32 tiles, now we’re talking! Lets see how much land area New York has. This will take a non-trivial amount of time to run.

In [7]:

dates = [['2016-06-01','2016-06-30']]

total_land_pixels = 0
counter = 1

for date in dates:
print('from ' + date[0] + ' to ' + date[1])
counter = 0;
for tile in tiles['features']:
images = dl.metadata.search(
const_id=["L8"],
start_time=date[0],
end_time=date[1],
geom=json.dumps(tile['geometry']),
cloud_fraction=0.2,
limit = 1000
)

print('Tile #' + str(counter) + '. Number of scenes for this tile: ' + str(len(images['features'])))
counter += 1
ids = []
for image in images['features']:
ids.append(image['id'])

arr, meta = dl.raster.ndarray(
ids,
bands=['nir', 'swir1', 'red', 'alpha'],
scales=[[0,6000], [0, 6000], [0, 6000], None],
data_type='Byte',
srs = tile['properties']['cs_code'],
resolution = tile['properties']['resolution'],
bounds = tile['properties']['outputBounds'],
cutline = new_york['geometry'])

arr = arr[16:-16, 16:-16]

arr = mask_water(arr)
total_land_pixels += get_land_pixel_count(arr)

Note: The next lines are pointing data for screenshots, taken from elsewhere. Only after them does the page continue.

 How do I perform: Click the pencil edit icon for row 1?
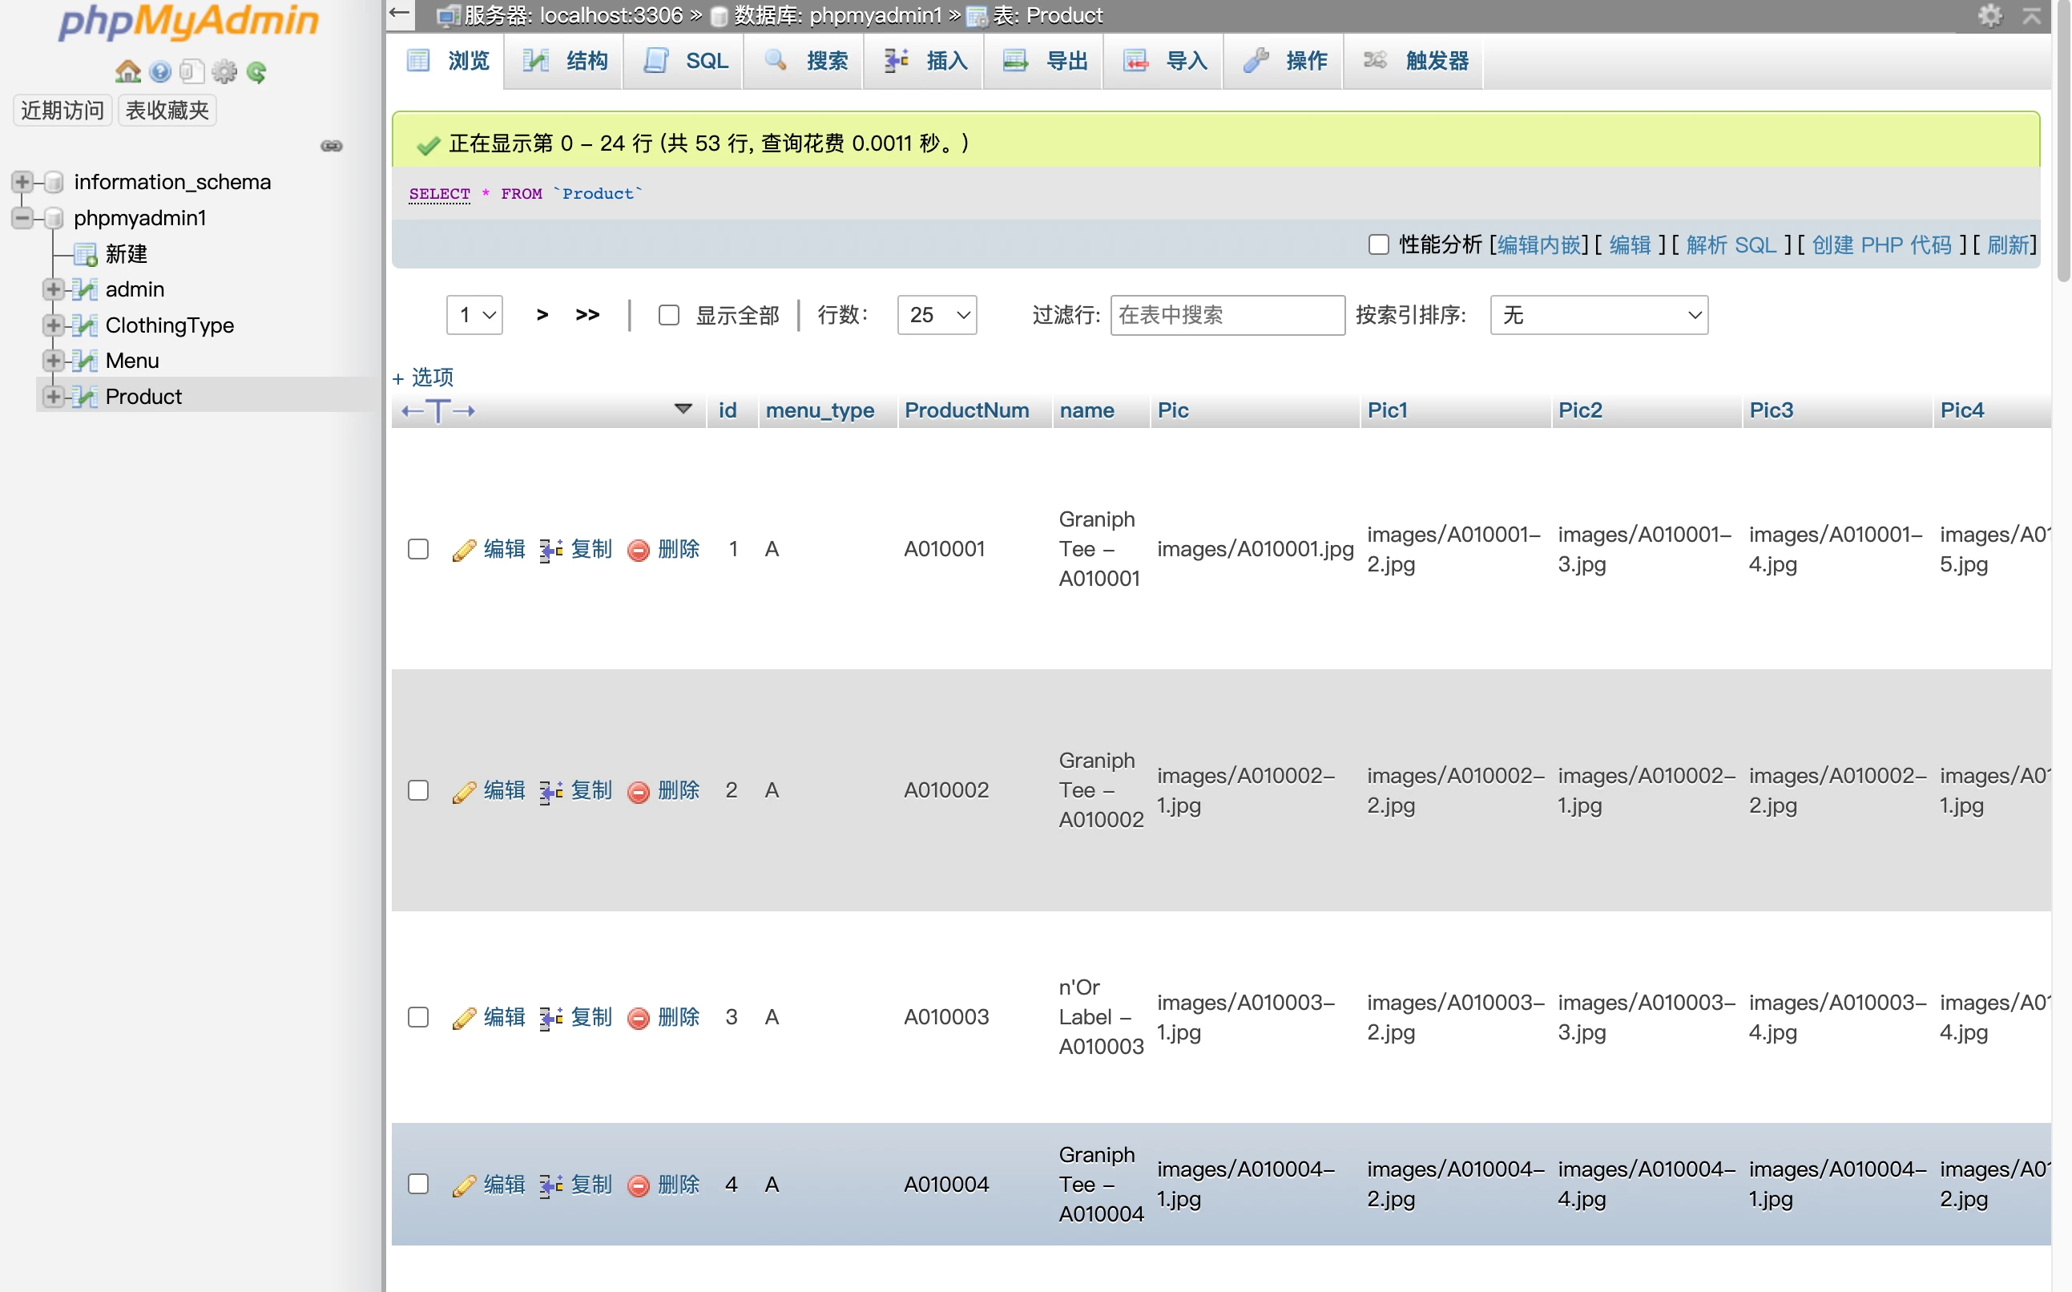tap(464, 549)
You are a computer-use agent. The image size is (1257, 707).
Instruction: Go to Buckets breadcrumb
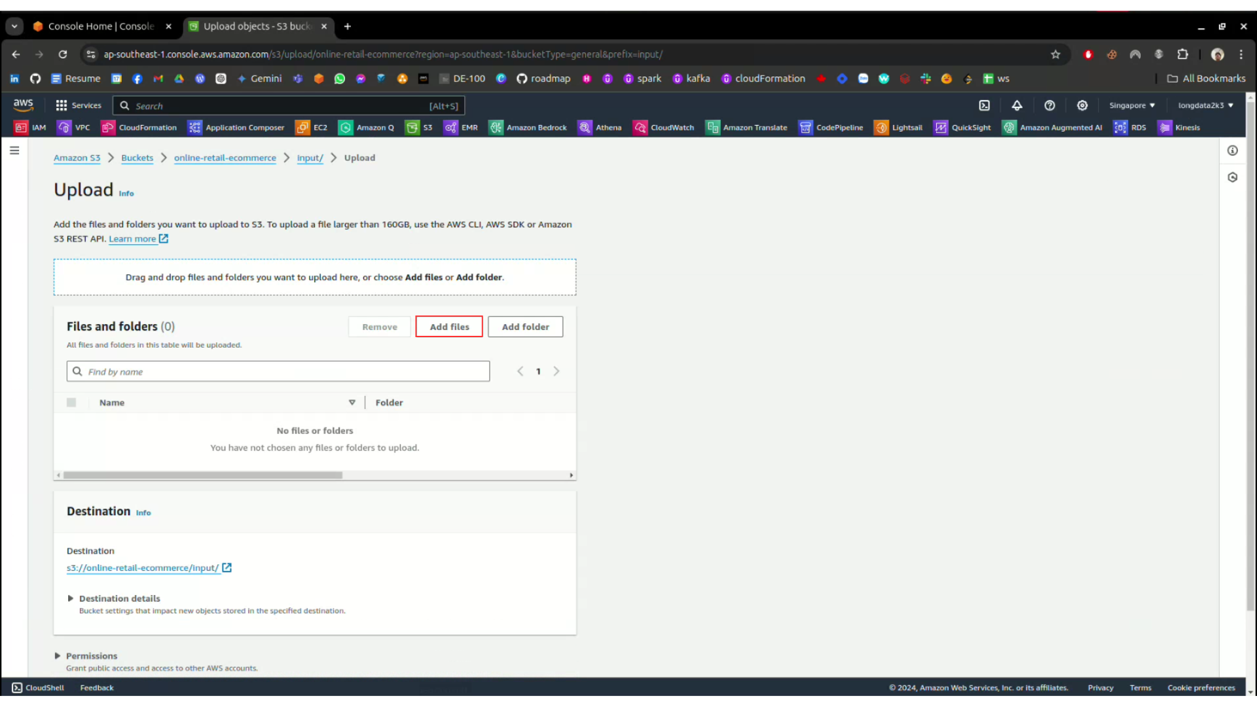coord(137,158)
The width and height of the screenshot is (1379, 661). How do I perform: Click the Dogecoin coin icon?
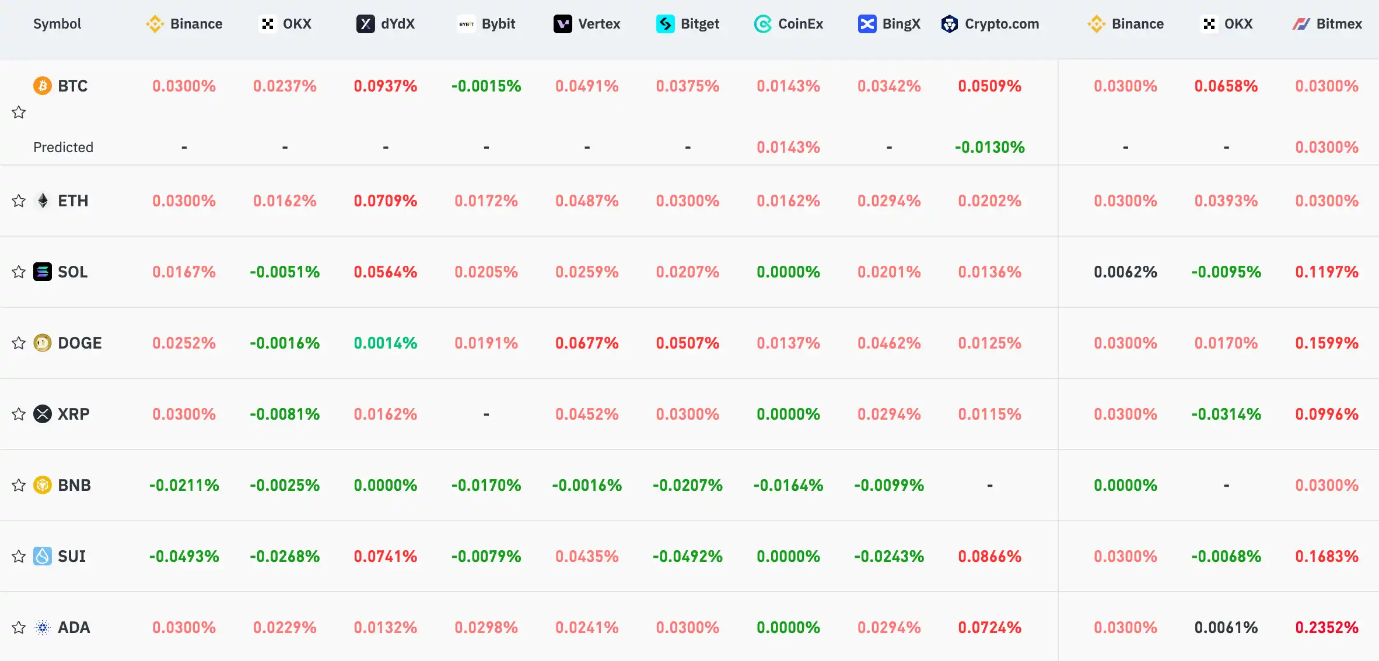click(43, 343)
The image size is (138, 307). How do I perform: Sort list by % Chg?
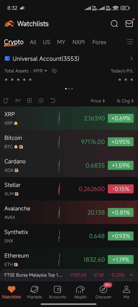[125, 101]
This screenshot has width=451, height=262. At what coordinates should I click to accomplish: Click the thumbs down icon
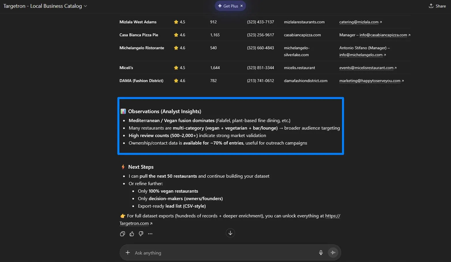tap(141, 234)
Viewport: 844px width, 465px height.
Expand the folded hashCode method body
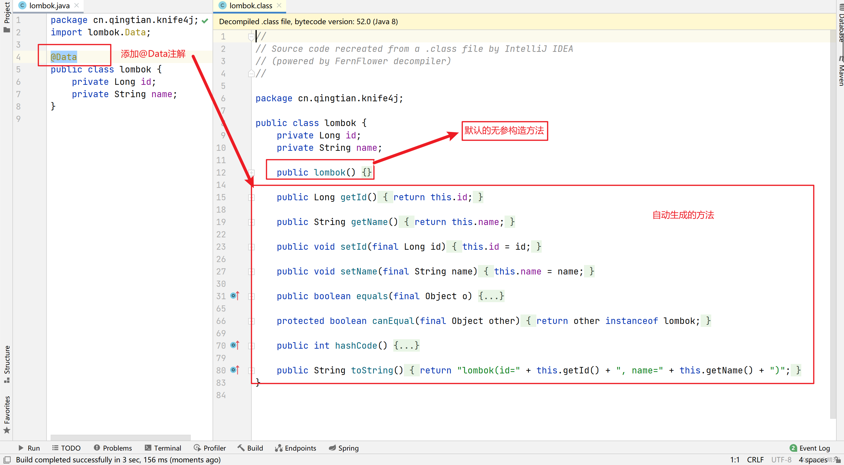coord(406,345)
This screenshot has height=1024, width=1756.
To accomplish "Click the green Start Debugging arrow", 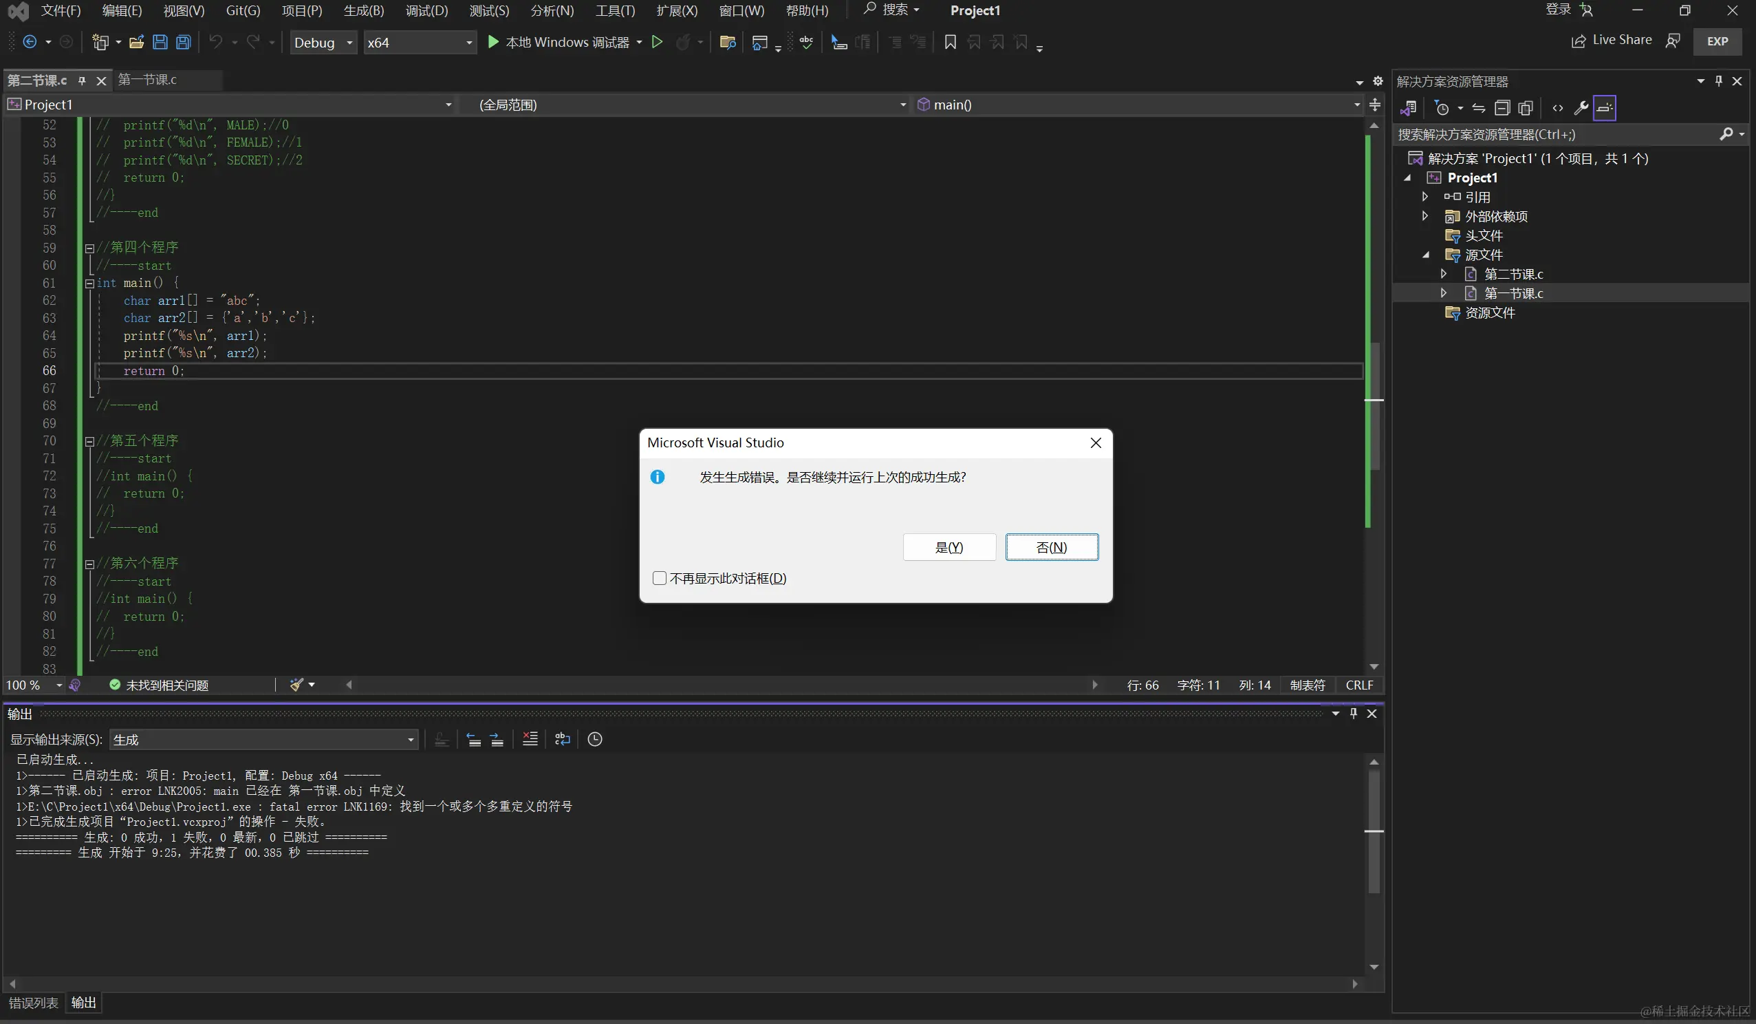I will click(x=493, y=43).
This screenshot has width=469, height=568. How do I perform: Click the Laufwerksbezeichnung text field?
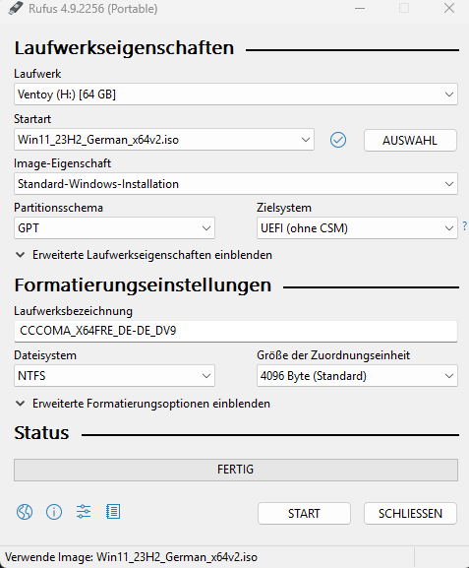click(x=236, y=331)
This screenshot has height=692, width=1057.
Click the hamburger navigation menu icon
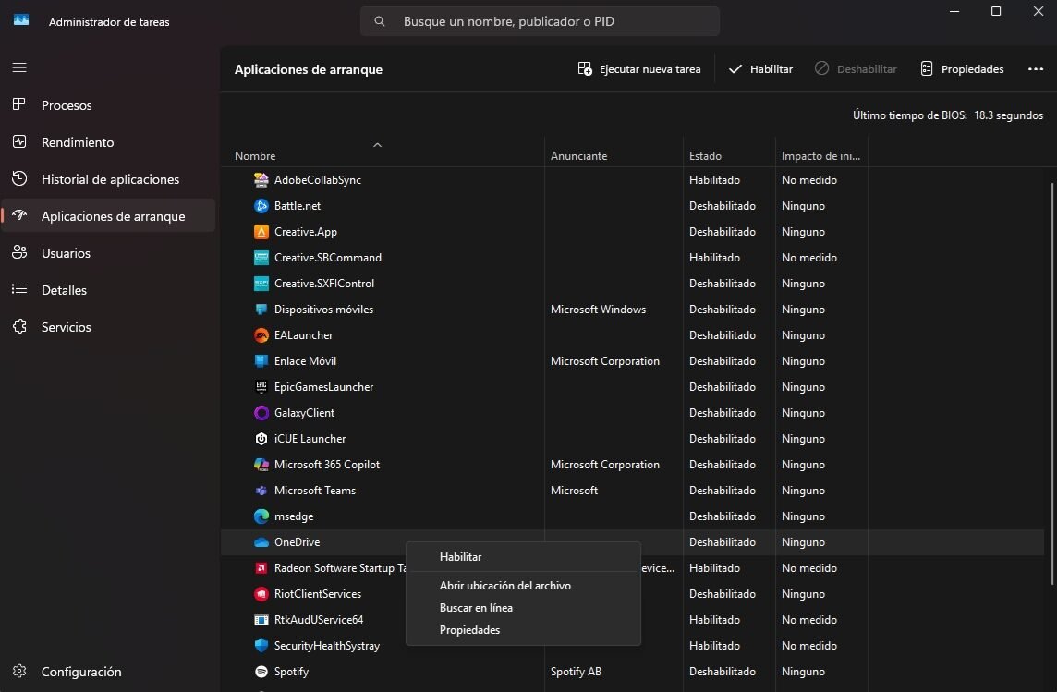pyautogui.click(x=19, y=67)
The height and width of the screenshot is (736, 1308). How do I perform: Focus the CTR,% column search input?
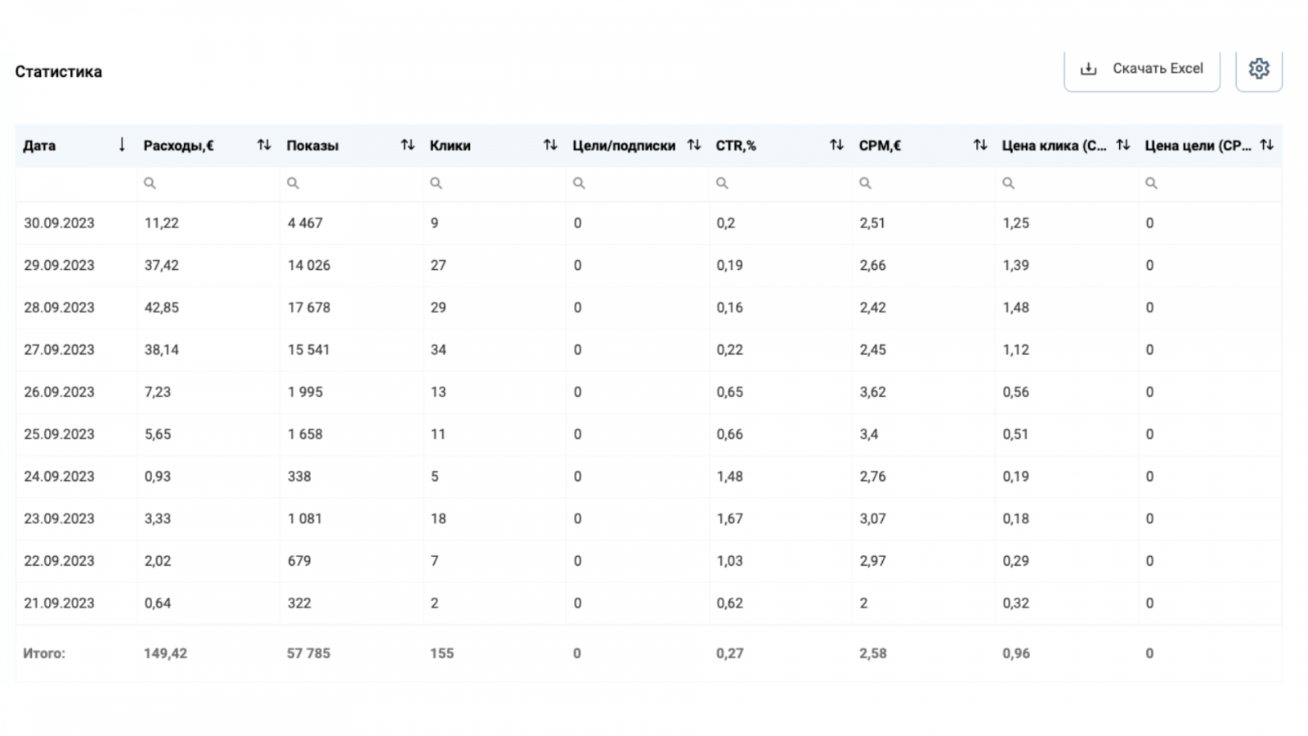pyautogui.click(x=781, y=183)
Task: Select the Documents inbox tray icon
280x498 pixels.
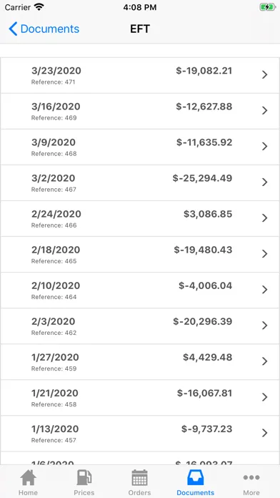Action: point(195,478)
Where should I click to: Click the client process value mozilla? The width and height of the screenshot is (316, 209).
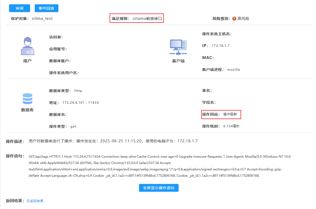coord(233,70)
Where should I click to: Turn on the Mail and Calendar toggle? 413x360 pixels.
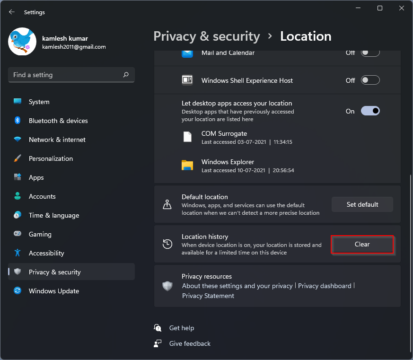pyautogui.click(x=370, y=53)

print('total land pixels: ' + str(total_land_pixels))
print('square meters: ' + str(total_land_pixels * 3600))

from 2016-06-01 to 2016-06-30
Tile #0. Number of scenes for this tile: 6
Tile #1. Number of scenes for this tile: 6
Tile #2. Number of scenes for this tile: 4
Tile #3. Number of scenes for this tile: 4
Tile #4. Number of scenes for this tile: 5
Tile #5. Number of scenes for this tile: 2
Tile #6. Number of scenes for this tile: 2
Tile #7. Number of scenes for this tile: 3
Tile #8. Number of scenes for this tile: 4
Tile #9. Number of scenes for this tile: 2
Tile #10. Number of scenes for this tile: 2
Tile #11. Number of scenes for this tile: 3
Tile #12. Number of scenes for this tile: 4
Tile #13. Number of scenes for this tile: 3
Tile #14. Number of scenes for this tile: 3
Tile #15. Number of scenes for this tile: 5
Tile #16. Number of scenes for this tile: 6
Tile #17. Number of scenes for this tile: 6
Tile #18. Number of scenes for this tile: 5
Tile #19. Number of scenes for this tile: 4
Tile #20. Number of scenes for this tile: 5
Tile #21. Number of scenes for this tile: 7
Tile #22. Number of scenes for this tile: 6
Tile #23. Number of scenes for this tile: 7
Tile #24. Number of scenes for this tile: 5
Tile #25. Number of scenes for this tile: 5
Tile #26. Number of scenes for this tile: 4
Tile #27. Number of scenes for this tile: 5
Tile #28. Number of scenes for this tile: 3
Tile #29. Number of scenes for this tile: 5
Tile #30. Number of scenes for this tile: 3
Tile #31. Number of scenes for this tile: 5
total land pixels: 30787583
square meters: 110835298800


This gives us 44,449 square miles which is 81 percent of the 54,556 square miles that actually make up New York state. Ultimately I wrote a pretty terrible algorithm for analysis but using DLTiles it was very easy for us to determine that, and it would also be easy to iterate on this and turn it into a good algorithm. Using DLTiles we can scale our analysis up all the way to the entire surface of the Earth.